Witchcraft beliefs blamed for halting drive to end FGM in Guinea

Belief in witchcraft is hampering efforts to put a stop to female genital mutilation in Guinea.
Belief in witchcraft is hampering efforts to put a stop to female genital mutilation in Guinea.
Image: 123RF/MEERUF

Belief in witchcraft is hampering efforts to eradicate female genital mutilation (FGM) in Guinea where almost all girls are cut, campaigners said on Tuesday.

Aminata Bah, who underwent FGM at the age of five, said many people in the West African country believed traditional circumcisers had supernatural powers and girls feared being cursed if they spoke about what had happened to them.

With 97% of women cut, Guinea is estimated to have the second highest prevalence of FGM globally after Somalia.

Although most people are Muslim, belief in witchcraft is widespread, Bah told the Thomson Reuters Foundation at an event hosted by the National FGM Centre.

In some communities, she said the flesh removed from girls during the ritual was used for spells or in traditional medicines to cure illnesses and infertility.

An anti-FGM charity in Nigeria, where a quarter of women have been cut, recently tweeted that some circumcisers sell clitorises to “fetish priests” who turn them into aphrodisiacs.

Bah said FGM was surrounded by myths and girls were often told something bad, like infertility, would happen to them if they spoke about it.

If a girl died during FGM it was frequently linked to witchcraft, she added.

“It’s about putting fear into girls’ minds so they accept whatever happens to them,” Bah said.

“It’s hampering efforts (to end FGM).

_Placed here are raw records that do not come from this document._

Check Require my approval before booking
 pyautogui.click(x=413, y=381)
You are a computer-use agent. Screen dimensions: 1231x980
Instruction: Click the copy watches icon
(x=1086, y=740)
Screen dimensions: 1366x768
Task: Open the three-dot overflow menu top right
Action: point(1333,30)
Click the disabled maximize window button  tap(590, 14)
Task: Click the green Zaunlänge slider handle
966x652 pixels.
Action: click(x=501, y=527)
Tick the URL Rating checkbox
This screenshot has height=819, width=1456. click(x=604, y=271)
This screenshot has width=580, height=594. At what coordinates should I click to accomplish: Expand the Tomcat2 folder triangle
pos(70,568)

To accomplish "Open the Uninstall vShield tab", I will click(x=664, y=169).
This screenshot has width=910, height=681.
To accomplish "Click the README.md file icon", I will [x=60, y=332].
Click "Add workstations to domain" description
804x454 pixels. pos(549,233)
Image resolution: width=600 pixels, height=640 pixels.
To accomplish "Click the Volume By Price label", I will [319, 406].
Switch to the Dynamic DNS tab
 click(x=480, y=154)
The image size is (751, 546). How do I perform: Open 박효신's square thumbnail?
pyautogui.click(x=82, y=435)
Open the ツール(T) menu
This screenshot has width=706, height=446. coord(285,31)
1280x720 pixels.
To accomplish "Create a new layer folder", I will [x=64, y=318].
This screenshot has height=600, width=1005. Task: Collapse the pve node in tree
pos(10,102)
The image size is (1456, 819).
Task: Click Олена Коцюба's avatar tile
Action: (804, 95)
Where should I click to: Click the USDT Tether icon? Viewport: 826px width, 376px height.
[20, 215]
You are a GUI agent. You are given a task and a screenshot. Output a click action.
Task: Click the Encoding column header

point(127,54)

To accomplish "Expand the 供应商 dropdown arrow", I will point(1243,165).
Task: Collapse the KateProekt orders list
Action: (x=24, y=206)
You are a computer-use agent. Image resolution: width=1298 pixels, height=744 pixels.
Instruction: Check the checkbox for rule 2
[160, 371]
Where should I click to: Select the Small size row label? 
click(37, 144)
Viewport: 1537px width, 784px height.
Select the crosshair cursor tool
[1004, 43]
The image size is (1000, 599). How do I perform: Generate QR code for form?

It’s definitely stopping people talking about it because they don't want to get cursed.”

She said witchcraft beliefs existed in Muslim and Christian communities in other West African countries affected by FGM, including Sierra Leone, Liberia, Senegal, Mali and Gambia.

Worldwide an estimated 200 million girls have been cut, according to UN data, but beliefs around the practice vary. The ritual — often done in the name of culture or religion and believed to make girls pure — usually entails the partial or total removal of external genitalia. The vaginal opening may also be sewn up.

Mama Sylla, who runs a charity in Britain called La Fraternite Guineenne to campaign against FGM, told how she nearly died after being cut at the age of nine.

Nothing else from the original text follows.